Since ancient times, when the sun was worshipped as divine, people have assumed it is perfect and unchanging. In seventeenth century Italy, Galileo was persecuted when he dared to suggest that the sun was imperfect - his primitive telescope had picked up dark blemishes, or "sunspots".

Modern scientists have portrayed the sun as a constant bright star. They see it not as a god, but a ball of gases 864,000 miles across that was born four million years ago when a huge cloud of hydrogen atoms was condensed. The immense pressure of gravitational collapse ignited a nuclear fusion reaction in the cloud's heart. In that 27-million-degree Fahrenheit furnace, 600 million tons of hydrogen are converted into energy, producing X rays, gamma rays and other radiation that takes more than a million years to squeeze through it's dense inner mass and reach the surface, resulting in sunshine.

The sun's surface is a violent place, where vast explosions - solar flares - often erupt, some as powerful as ten million one megaton H-bombs. Sunspots also spread across the sun's face in 11-year cycles, and the peak of sunspot cycles tends to coincide with a peak in solar flares.

Despite this turbulence, scientists, until a decade ago, assumed that the sun's radiance was unwavering. However, by the early 1980s, new evidence was raising some doubts about the sun's consistent nature. Some Nasa ground-station measurements seemed to suggest that the sun shone with up to two per cent more energy at the peak of sunspot cycles. American atmosphere researchers also detected similar variations.

Was our sun constant? Or did its light occasionally brighten or fade? As recent record-cold winters chilled the world's snow belt and droughts laid waste to subtropical lands, these questions took on special urgency and sparked a worldwide scientific undertaking from which a completely different picture of the sun is emerging.

As the most recent sunspot cycle neared its peak, scientist at 60 observatories in 18 countries coordinated their work to learn more about it. This global effort was named the International Solar Maximum Year (ISMY), which continued for 19 months, from August 1979 till February 1981.

As part of its 10 years, a $5 billion commitment to investigate the sun was launched by Nasa -the Solar Max in February 1980. This $80 million, 5,000 pound spacecraft settled into orbit 357 miles above the earth and turned its sensor eyes towards the sun, 93 million miles away.

On April 4 1980, Solar Max detected a drop in energy coming from the sun. The "solar constant" that scientists had believed for so long was not constant. Clearly, it is a variable star.

This finding did not surprise astrophysicist Jack Eddy of the National Center for Atmospheric Research in Boulder, Colorado. Four years earlier, he had found historical evidence that the sun flickered and varied. Eddy had been examining records of sunspot activity that astronomers had made ever since Galileo's discovery. In the 1890s, E. Walter Maunder of Royal Greenwich Observatory in London had noticed an odd pattern in the same records. Sunspots seemed to vanish almost completely between AD 1945 and 1715.

SUPPLIED RECORDS
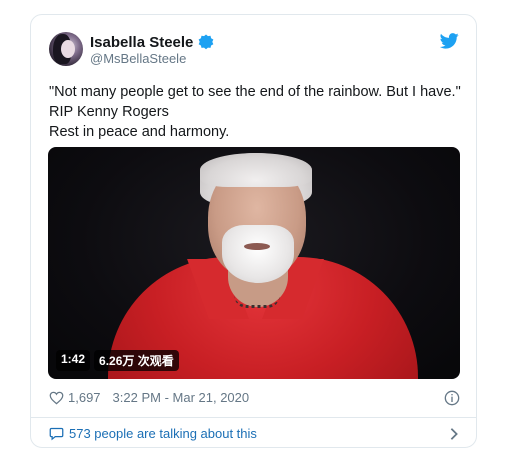 This screenshot has width=509, height=455. Describe the element at coordinates (255, 398) in the screenshot. I see `tweet-meta: 1,697 3:22 PM - Mar 21, 2020` at that location.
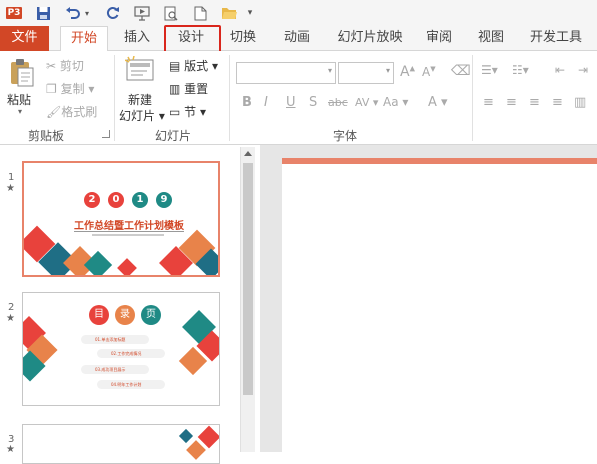 The height and width of the screenshot is (464, 597). Describe the element at coordinates (72, 112) in the screenshot. I see `format-painter-button: 🖌格式刷` at that location.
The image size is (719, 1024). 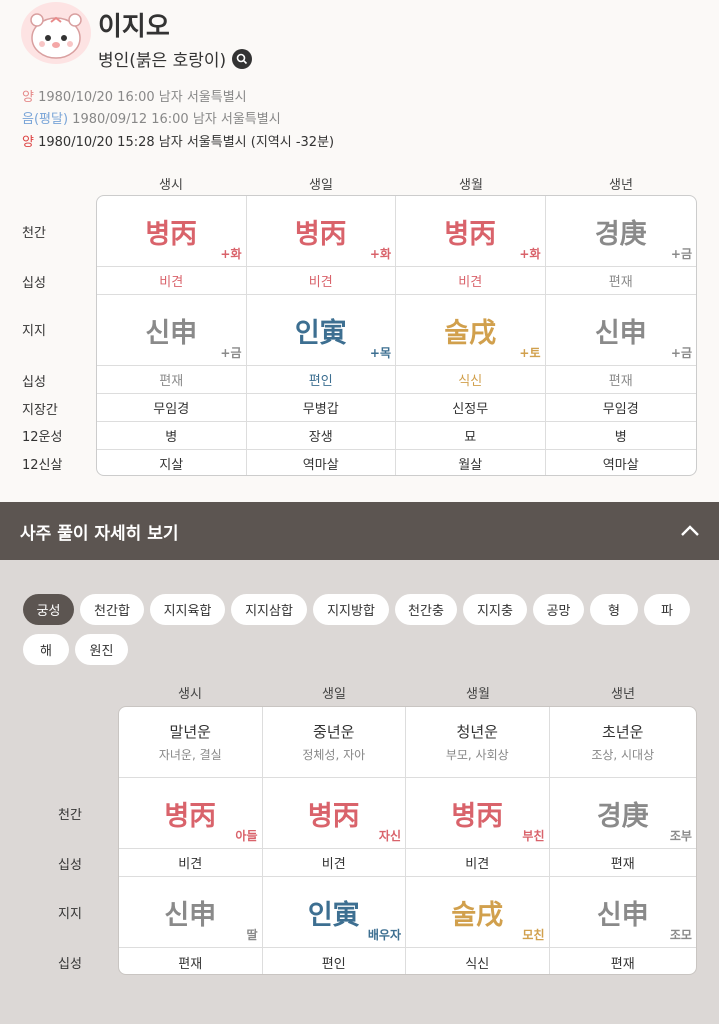 What do you see at coordinates (478, 915) in the screenshot?
I see `jiji-char: 술戌` at bounding box center [478, 915].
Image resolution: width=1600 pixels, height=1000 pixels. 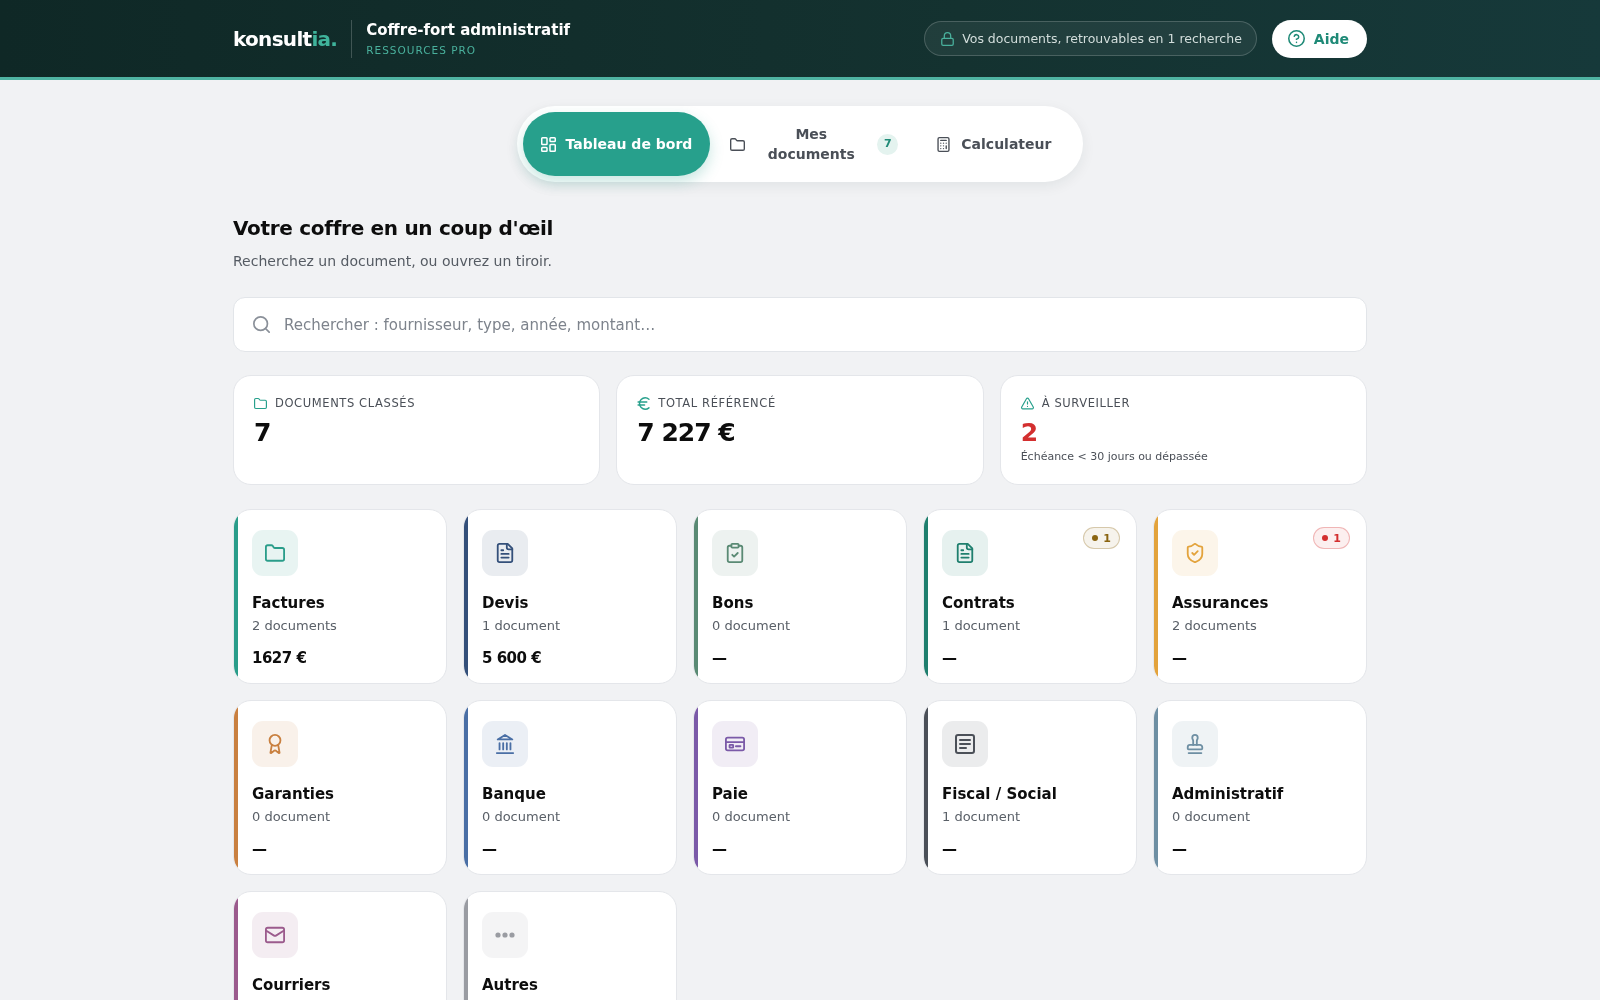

PROBLEM 1
Condense the paragraph in the passage on the sun that begins "Despite this turbulence" into a bulleted list, keeping its main facts.
PROBLEM 2
Continue the passage on the sun past its final sentence.
The records are separate material and are not part of the passage on the sun.

ANSWER SPACE 1
- Despite the sun's turbulence, scientists assumed until a decade earlier that its radiance was unwavering.
- By the early 1980s, new evidence raised doubts about this.
- Some Nasa ground-station measurements suggested the sun shone with up to two percent more energy at the peak of sunspot cycles.
- American atmosphere researchers detected similar variations.

ANSWER SPACE 2
Few astronomers took Maunder's claims seriously. Now, some 80 years later, Eddy looked into his "maunder minimum," and produced corroborative evidence that the sun really did shed most of its spots for 70 years. Eddy found that astronomers in China had reported the same seven-decade disparity. Scandinavian records showed the northern lights had also dimmed greatly between 1645 and 1715.

Carbon-14 in tree rings produced further evidence. When sunspots are numerous, the solar wind intensifies and drives cosmic rays away from the solar system. The isotope carbon-14, created when carbon atoms collide with cosmic rays, thus becomes less common, and this becomes apparent in plants. Since trees add a growth ring to their circumference each year - and some trees are 5,000 years old - they can tell us how much carbon-14 was in the air long ago.

Tree ring analysis seemed to prove Maunder right. Carbon-14 levels were exceptionally high between 1645 and 1715, suggesting a drop in sunspots then. However, the evidence shocked Eddy, for it did not stop with Maunder's minimum. Carbon-14 revealed a major decrease in sunspots between 1400 and 1510. Eddy also discovered a sunspot maximum, which he named the medieval maximum.

In all, Eddy found 12 major variations in sunspot activity during the past 5,000 years - including a maximum that began at about the time of Jesus' birth. Each was accompanied by changes in global weather and climate.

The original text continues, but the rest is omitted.